**Collected data**.
================

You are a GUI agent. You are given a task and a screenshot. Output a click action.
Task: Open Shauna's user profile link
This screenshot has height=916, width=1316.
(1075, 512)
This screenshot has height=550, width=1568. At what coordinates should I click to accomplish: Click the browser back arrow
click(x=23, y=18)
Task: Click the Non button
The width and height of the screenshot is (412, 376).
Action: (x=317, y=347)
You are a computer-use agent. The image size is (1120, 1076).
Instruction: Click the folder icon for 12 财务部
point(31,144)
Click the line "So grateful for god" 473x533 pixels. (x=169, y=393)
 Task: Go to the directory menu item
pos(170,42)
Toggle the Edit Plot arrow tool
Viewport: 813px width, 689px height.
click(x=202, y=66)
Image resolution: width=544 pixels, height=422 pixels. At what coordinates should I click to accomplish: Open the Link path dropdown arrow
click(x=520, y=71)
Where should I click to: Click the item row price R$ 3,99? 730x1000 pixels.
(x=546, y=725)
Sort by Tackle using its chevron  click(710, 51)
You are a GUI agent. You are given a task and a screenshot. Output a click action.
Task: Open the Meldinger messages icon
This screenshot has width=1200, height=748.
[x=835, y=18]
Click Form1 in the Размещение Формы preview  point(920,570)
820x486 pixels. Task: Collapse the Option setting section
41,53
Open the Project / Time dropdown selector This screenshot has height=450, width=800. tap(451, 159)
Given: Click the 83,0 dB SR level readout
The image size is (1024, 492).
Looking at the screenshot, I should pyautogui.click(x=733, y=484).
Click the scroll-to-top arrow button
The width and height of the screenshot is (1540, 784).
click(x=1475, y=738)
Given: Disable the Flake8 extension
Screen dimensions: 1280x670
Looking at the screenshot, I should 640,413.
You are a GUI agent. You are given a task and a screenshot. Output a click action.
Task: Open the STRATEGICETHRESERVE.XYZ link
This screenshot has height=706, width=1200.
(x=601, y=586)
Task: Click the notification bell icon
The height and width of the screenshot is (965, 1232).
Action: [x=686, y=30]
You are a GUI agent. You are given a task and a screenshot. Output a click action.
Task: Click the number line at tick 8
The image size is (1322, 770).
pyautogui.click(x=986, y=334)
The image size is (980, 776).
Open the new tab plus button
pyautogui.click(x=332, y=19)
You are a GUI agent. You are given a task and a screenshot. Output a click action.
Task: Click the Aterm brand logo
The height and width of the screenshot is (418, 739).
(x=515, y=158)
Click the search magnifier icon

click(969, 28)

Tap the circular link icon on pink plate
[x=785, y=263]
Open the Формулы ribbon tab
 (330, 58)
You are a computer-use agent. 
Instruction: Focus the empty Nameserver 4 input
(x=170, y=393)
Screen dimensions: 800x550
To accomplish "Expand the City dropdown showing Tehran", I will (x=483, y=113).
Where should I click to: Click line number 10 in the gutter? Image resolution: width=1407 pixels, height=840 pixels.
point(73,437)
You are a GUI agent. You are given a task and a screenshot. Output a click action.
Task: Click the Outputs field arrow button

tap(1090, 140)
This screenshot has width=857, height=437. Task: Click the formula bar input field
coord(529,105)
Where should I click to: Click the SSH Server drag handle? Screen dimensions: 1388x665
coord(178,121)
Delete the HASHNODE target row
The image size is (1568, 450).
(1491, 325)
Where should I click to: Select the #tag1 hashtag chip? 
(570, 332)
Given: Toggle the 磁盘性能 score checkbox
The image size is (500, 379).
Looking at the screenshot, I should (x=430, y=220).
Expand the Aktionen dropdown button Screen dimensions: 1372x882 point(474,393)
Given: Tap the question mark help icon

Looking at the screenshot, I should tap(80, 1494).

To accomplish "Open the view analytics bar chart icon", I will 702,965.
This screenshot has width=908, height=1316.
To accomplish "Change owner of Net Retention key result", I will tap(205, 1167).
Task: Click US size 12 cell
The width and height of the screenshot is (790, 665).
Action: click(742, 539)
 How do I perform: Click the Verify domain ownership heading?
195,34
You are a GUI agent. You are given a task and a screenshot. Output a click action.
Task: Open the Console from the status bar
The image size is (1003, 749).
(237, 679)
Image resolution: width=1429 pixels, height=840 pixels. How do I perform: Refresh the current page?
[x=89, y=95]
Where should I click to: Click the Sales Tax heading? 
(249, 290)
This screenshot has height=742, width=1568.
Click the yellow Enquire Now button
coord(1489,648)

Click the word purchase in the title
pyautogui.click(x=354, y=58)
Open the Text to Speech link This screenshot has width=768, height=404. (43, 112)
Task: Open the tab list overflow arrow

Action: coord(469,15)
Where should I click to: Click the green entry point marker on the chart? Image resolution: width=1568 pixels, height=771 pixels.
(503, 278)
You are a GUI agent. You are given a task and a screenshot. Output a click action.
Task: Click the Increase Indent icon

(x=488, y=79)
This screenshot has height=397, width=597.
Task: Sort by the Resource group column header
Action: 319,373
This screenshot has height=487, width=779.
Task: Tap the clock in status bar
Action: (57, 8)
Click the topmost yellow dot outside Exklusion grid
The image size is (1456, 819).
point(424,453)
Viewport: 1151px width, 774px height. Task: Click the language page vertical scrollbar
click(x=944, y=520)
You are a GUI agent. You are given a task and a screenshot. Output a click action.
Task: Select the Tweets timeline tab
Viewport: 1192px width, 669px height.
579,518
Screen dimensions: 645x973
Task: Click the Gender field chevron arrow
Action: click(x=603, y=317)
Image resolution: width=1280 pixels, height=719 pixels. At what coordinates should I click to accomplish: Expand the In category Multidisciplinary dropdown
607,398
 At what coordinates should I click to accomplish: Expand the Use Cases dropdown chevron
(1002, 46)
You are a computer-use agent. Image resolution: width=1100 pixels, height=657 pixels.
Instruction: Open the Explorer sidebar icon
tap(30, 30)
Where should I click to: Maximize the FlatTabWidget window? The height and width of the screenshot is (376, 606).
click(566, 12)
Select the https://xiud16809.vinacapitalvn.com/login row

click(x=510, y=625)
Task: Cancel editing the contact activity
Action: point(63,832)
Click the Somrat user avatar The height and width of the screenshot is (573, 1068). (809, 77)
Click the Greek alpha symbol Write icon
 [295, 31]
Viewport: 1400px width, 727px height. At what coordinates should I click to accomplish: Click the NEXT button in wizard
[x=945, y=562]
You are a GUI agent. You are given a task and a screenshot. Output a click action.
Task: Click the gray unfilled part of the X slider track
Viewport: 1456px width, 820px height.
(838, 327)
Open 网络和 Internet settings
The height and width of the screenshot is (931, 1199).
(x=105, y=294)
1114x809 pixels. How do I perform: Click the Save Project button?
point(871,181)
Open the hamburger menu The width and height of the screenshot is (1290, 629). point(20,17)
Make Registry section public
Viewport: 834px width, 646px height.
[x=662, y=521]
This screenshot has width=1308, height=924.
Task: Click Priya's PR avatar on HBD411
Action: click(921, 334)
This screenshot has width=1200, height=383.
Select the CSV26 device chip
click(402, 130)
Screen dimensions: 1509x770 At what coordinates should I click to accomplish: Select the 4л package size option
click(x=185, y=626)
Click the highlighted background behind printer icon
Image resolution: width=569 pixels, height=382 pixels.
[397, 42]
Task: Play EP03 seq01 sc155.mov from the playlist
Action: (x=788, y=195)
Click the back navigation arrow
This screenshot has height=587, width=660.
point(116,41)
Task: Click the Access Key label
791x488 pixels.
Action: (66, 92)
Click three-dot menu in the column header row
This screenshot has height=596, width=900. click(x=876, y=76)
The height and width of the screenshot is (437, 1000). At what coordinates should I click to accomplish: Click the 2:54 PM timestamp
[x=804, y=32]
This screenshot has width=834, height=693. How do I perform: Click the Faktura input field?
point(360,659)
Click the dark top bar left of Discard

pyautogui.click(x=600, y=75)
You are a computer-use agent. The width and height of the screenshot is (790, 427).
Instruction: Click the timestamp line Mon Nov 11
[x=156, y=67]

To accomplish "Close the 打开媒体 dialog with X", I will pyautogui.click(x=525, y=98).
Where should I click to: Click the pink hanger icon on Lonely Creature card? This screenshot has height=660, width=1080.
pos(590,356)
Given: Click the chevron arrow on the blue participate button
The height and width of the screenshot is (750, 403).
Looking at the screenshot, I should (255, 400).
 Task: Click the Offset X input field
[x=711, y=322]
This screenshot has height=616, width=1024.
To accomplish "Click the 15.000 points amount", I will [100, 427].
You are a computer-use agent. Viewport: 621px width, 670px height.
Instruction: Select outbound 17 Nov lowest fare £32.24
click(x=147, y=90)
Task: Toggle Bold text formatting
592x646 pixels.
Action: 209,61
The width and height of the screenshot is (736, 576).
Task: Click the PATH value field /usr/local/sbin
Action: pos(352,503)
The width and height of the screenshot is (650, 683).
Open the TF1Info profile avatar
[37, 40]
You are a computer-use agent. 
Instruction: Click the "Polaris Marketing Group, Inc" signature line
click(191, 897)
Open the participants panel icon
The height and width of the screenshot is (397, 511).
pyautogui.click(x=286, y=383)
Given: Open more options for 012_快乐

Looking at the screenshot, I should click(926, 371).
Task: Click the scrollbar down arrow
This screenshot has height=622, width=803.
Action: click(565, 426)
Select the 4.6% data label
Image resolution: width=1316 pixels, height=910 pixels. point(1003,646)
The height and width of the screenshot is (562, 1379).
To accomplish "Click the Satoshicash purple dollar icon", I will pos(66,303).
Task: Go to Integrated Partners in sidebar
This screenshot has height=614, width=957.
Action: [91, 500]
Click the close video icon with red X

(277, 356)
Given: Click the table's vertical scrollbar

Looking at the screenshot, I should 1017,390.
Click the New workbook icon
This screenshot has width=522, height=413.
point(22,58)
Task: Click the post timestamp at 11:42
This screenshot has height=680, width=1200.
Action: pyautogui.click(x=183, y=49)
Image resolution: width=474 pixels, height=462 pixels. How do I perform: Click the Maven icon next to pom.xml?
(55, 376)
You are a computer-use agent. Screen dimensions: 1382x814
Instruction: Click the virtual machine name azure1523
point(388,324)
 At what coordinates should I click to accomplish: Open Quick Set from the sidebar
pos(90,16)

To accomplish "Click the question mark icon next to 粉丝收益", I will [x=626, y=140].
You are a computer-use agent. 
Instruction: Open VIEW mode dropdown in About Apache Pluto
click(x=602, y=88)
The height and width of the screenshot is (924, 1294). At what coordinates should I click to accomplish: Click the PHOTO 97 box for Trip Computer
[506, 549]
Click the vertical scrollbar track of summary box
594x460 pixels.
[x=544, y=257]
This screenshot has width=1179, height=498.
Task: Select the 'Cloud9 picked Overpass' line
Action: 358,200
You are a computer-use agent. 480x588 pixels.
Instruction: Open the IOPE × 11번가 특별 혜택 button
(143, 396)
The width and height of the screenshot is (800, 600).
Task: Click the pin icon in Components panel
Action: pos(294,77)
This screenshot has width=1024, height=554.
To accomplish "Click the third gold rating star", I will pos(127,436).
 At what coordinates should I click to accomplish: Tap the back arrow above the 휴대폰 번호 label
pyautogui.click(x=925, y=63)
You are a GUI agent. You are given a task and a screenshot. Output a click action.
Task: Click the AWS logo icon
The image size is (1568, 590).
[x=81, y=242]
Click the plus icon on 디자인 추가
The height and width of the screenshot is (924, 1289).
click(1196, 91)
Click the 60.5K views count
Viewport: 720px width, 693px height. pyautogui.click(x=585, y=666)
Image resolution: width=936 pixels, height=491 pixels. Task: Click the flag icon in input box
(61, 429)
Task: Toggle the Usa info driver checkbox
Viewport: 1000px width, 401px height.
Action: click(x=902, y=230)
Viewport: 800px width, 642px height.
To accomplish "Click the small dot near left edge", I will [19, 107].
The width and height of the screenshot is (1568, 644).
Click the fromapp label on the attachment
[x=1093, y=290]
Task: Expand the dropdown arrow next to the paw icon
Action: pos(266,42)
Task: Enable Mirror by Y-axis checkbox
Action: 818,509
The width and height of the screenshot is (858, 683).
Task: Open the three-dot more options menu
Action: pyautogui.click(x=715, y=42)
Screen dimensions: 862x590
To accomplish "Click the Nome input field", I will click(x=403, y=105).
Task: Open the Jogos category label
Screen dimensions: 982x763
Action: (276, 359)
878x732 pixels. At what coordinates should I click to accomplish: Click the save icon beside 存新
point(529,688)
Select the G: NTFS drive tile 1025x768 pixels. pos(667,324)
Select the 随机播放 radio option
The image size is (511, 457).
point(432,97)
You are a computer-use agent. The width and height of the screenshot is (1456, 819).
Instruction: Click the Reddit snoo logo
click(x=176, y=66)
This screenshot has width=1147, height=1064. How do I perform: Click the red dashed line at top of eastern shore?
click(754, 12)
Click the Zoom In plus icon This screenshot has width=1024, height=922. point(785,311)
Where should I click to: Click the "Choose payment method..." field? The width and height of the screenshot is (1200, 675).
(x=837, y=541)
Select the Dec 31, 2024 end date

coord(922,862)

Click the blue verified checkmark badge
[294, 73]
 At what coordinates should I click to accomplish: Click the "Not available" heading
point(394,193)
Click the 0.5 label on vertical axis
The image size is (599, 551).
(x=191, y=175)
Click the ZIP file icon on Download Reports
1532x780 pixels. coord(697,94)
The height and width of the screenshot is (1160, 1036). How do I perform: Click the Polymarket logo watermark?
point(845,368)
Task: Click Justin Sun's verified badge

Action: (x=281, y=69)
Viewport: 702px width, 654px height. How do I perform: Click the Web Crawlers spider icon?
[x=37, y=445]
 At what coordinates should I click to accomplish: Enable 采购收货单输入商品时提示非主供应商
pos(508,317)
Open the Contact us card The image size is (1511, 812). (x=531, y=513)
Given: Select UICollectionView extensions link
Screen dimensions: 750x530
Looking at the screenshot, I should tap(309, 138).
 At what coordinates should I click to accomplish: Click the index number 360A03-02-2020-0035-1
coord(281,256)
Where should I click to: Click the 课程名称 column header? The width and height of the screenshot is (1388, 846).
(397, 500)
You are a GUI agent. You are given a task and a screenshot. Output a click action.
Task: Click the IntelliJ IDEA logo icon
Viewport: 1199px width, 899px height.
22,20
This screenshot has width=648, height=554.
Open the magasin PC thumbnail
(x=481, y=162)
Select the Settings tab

================

**Work order**. Please give an exact copy of the entries above, from the line with "Instruction: Select outbound" down to the line with "Task: Go to Integrated Partners in sidebar", inclusive, and nothing else.

**Your solution**.
Instruction: Select outbound 17 Nov lowest fare £32.24
click(x=147, y=90)
Task: Toggle Bold text formatting
592x646 pixels.
Action: 209,61
The width and height of the screenshot is (736, 576).
Task: Click the PATH value field /usr/local/sbin
Action: pos(352,503)
The width and height of the screenshot is (650, 683).
Open the TF1Info profile avatar
[37, 40]
You are a computer-use agent. 
Instruction: Click the "Polaris Marketing Group, Inc" signature line
click(191, 897)
Open the participants panel icon
The height and width of the screenshot is (397, 511).
pyautogui.click(x=286, y=383)
Given: Open more options for 012_快乐

Looking at the screenshot, I should click(926, 371).
Task: Click the scrollbar down arrow
This screenshot has height=622, width=803.
Action: click(565, 426)
Select the 4.6% data label
Image resolution: width=1316 pixels, height=910 pixels. point(1003,646)
The height and width of the screenshot is (562, 1379).
To accomplish "Click the Satoshicash purple dollar icon", I will pos(66,303).
Task: Go to Integrated Partners in sidebar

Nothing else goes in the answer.